**PROBLEM DETAILS:** Write out the listing exactly, from its first line through the line holding "You are a computer-use", but include none of the pictures.
*** GIVEN INFORMATION
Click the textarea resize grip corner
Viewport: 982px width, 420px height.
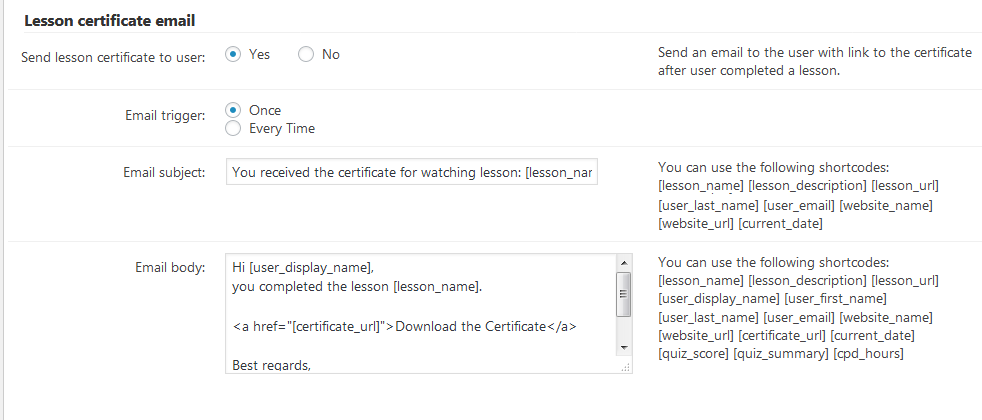624,367
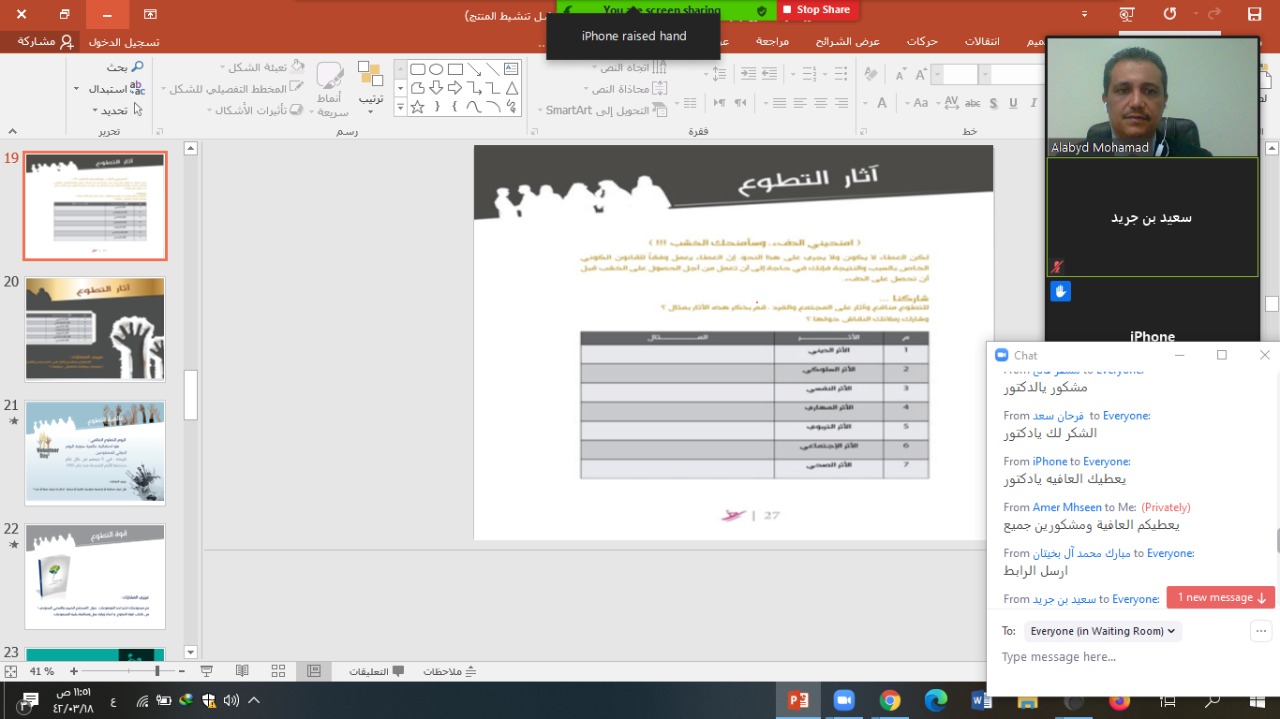The width and height of the screenshot is (1280, 719).
Task: Click the zoom slider handle in status bar
Action: [157, 671]
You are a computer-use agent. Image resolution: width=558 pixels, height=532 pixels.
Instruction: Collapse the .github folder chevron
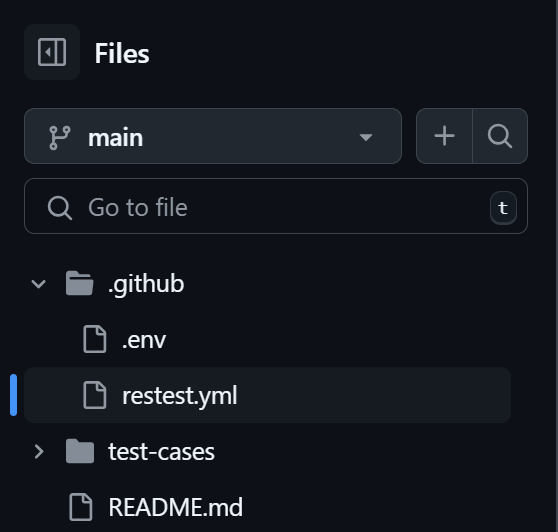[38, 284]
******
**ANSWER SPACE:**
Click the textarea resize grip corner
Viewport: 982px width, 420px height.
624,367
The width and height of the screenshot is (1280, 719).
Task: Click the zoom slider handle in status bar
Action: [157, 671]
You are a computer-use agent. Image resolution: width=558 pixels, height=532 pixels.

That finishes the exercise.